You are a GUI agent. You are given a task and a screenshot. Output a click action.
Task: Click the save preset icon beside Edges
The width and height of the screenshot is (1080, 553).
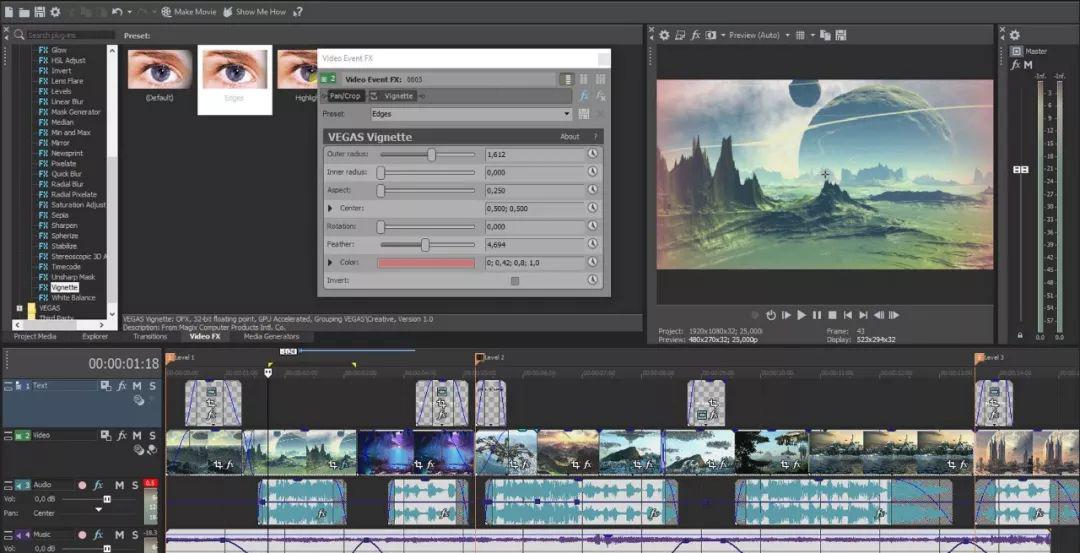(583, 114)
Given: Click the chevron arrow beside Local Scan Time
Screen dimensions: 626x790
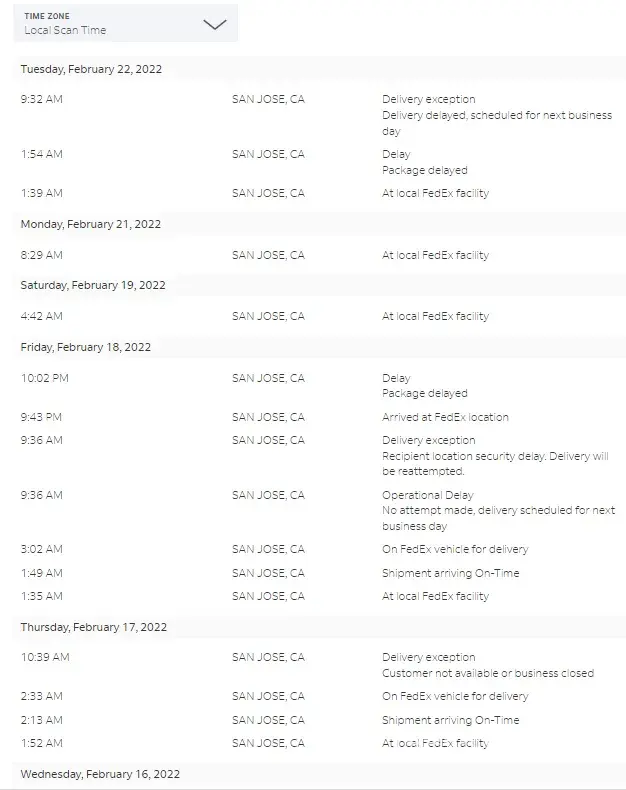Looking at the screenshot, I should coord(214,25).
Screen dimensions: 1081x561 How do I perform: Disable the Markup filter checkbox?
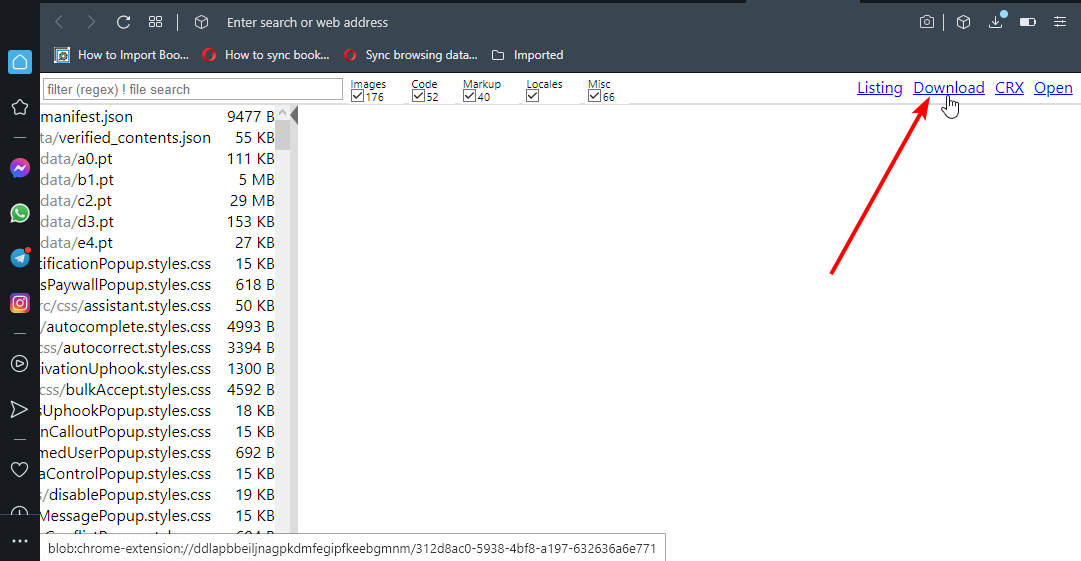[x=469, y=97]
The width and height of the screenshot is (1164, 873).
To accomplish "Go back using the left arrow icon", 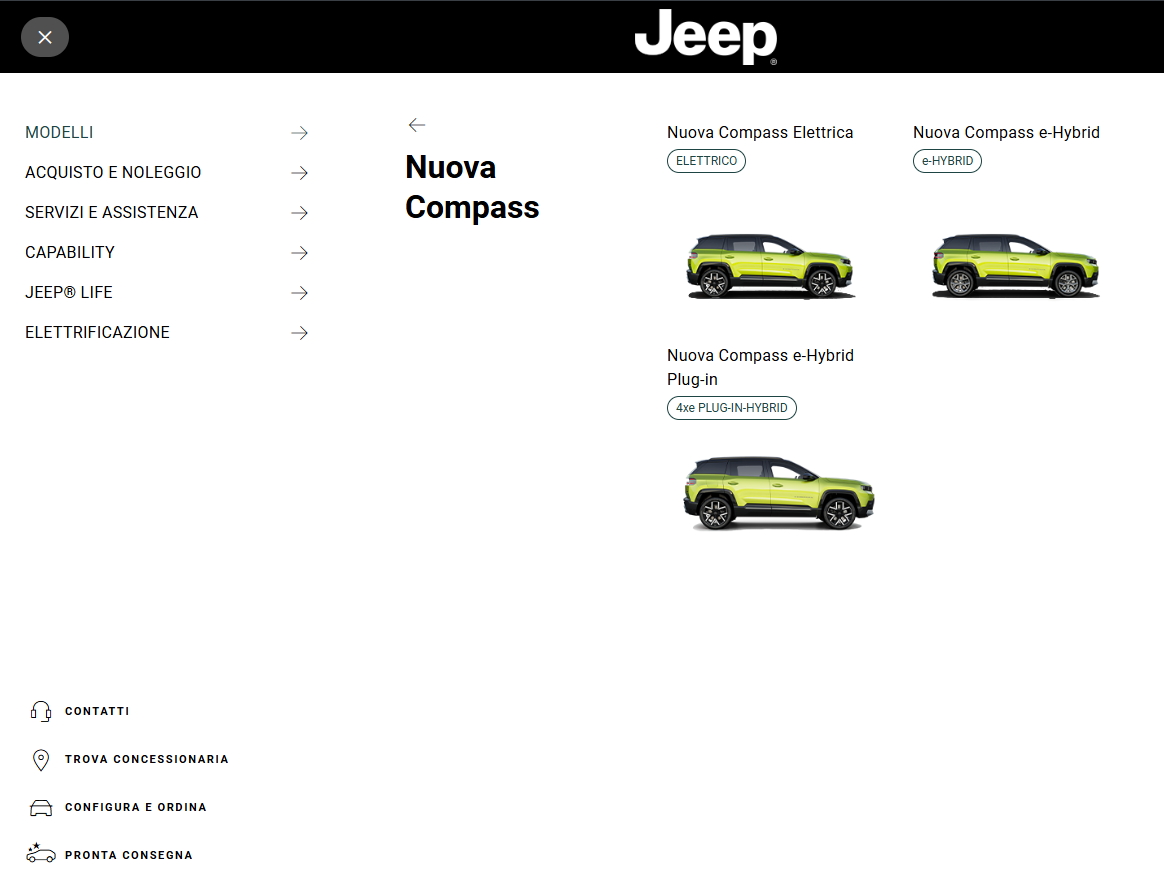I will 417,125.
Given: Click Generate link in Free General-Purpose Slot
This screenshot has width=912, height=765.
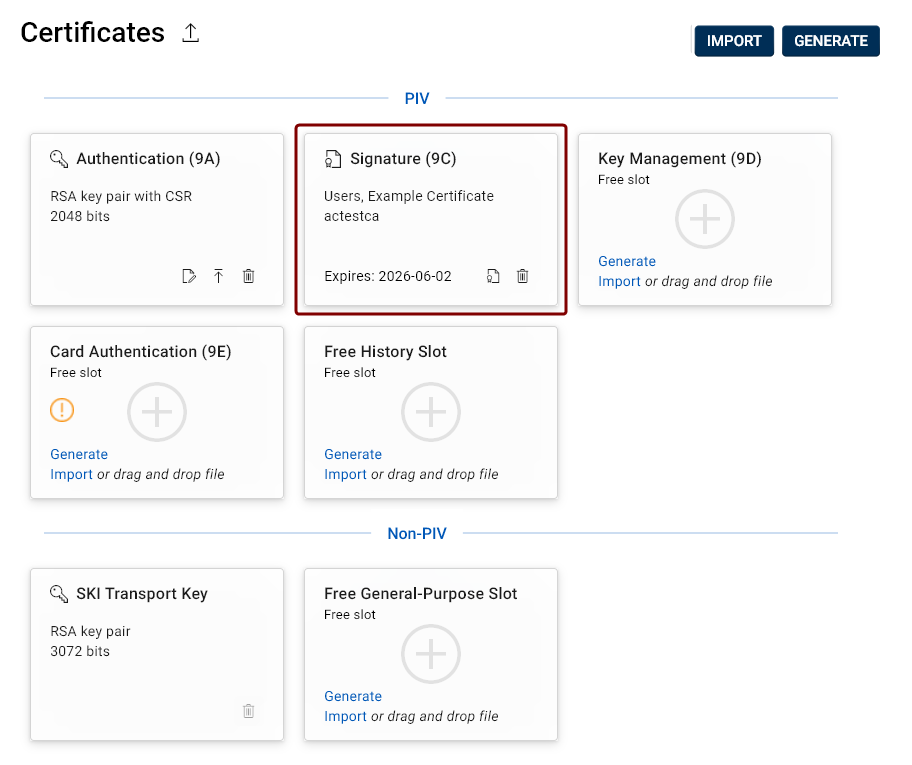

____

### What to do
Only lines go in the copy, not pictures. Transcribe exactly from the start of the listing through the line containing "The width and height of the screenshot is (1164, 873).".

### Result
You are a GUI agent. You are given a task and a screenshot. Output a click action.
Task: Click the save preset icon beside Edges
The width and height of the screenshot is (1080, 553).
(583, 114)
Given: Click the chevron arrow beside Local Scan Time
Screen dimensions: 626x790
Looking at the screenshot, I should coord(214,25).
Screen dimensions: 1081x561 How do I perform: Disable the Markup filter checkbox?
[x=469, y=97]
The width and height of the screenshot is (1164, 873).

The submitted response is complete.